Military divorce cases are covered by federal law in terms of how retired pay is divided between U.S. military service members and former spouses.
USFSPA and the 10/10 rule
A federal law known as the Uniformed Services Former Spouses’ Protection Act helps enforce standardized rules for alimony and property division in military divorce cases. The act directs states to treat military pensions as property rather than income and governs how to divide retirement pay.
Under the USFSPA, former spouses of service members have to be eligible under the 10/10 rule to receive payments directly from the Defense Finance and Accounting Services – otherwise payments come from the service member’s pocket.
To qualify for the 10/10 rule, you and your former spouse must have:
- Been married to each other for at least the last 10 years, and
- During those 10 years, the military member performed 10 years of military services
Contrary to popular belief, the 10/10 rule has no influence in what your former spouse receives in payments – only where the payments are coming from.
The most beneficial part of the 10/10 rule is your former spouse does not have to rely on the individual service member for payments.
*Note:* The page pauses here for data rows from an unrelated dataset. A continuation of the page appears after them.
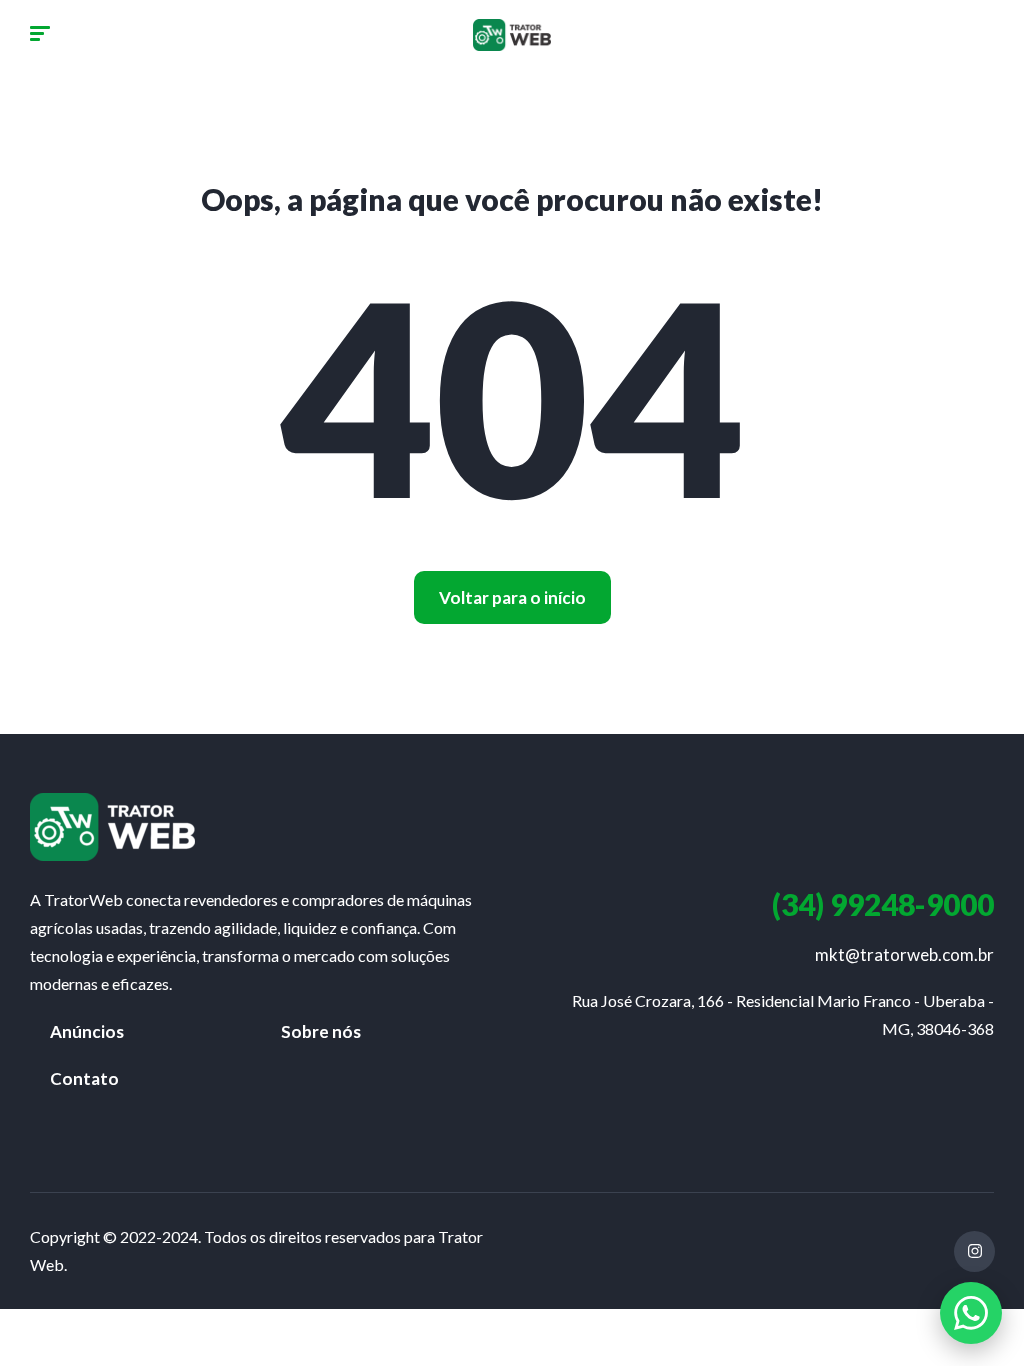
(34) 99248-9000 (883, 904)
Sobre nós (321, 1031)
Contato (84, 1078)
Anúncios (87, 1031)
It is also important to note the former spouse only receives a “martial portion” of service member’s retired pay, or what they earned during the period of marriage.
Calculating retired pay
In 2017, the National Defense Authorization Act for Fiscal Year 2017 contained a major revision of how military pension division orders were written. States no longer decide how to divide military retired pay, instead Congress imposed a uniform method of pension division nationally.
The new calculation is based on the service member’s rank and time in service at the date of the divorce, plus any cost for living adjustment. There is no exact specification for what your former spouse receives.
If you are a retired service member, your spouse cannot use USFSPA to receive payments. Also, if you were married for less than 10 years or served less than 10 years at divorce date, you are not eligible for the benefits of USFSPA.
This only scrapes the surface of what you will have to deal with during your divorce. It’s best to consult with a legal expert or a proper military representative about qualifications for the 10/10 rule and your specific pension division.